There were opponents of Monasticism in the early days of the church. Among the first opponents to Monasticism were Helvidius, Jovinian, Vigilantius and Aerius of Sebaste. Most of them were rebutted by Jerome, a priest and theologian who defended monastic and ascetic ideas. Monasticism was also opposed by some Arians.

==Eastern Christian monasticism==

Analavos worn by Eastern Orthodox Schema-Monks

Orthodox monasticism does not have religious orders as in the West, therefore there are no formal Monastic Rules (Regulae); rather, each monk and nun is encouraged to read all of the Holy Fathers and emulate their virtues. There is also no division between the "active" and "contemplative" life. Orthodox monastic life embraces both active and contemplative aspects.

Within the Eastern Orthodox Church, there exist three types of monasticism: eremitic, cenobitic, and the skete (see also lavra). The skete is a very small community, often of two or three, under the direction of an Elder. They pray privately for most of the week, then come together on Sundays and Feast Days for communal prayer, thus combining aspects of both eremitic and coenobitic monasticism.

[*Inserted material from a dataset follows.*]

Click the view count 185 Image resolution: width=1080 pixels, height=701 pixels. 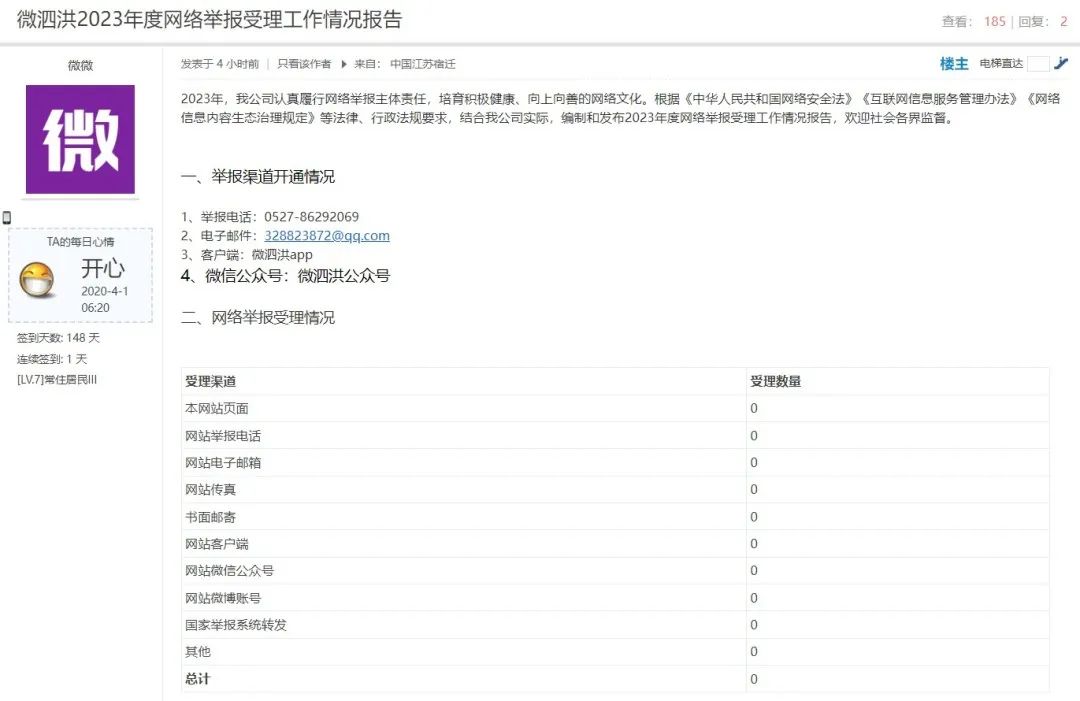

===Historical development===
Even before Saint Anthony the Great (sometimes called the "Father of Monasticism") went out into the desert, there were Christians who devoted their lives to ascetic discipline and striving to lead an evangelical life (i.e., in accordance with the teachings of the Gospel).
As monasticism spread in the East from the hermits living in the deserts of Egypt to Palestine, Syria, and on up into Asia Minor and beyond, the sayings (apophthegmata) and acts (praxeis) of the Desert Fathers and Desert Mothers came to be recorded and circulated, first among their fellow monastics and then among the laity as well.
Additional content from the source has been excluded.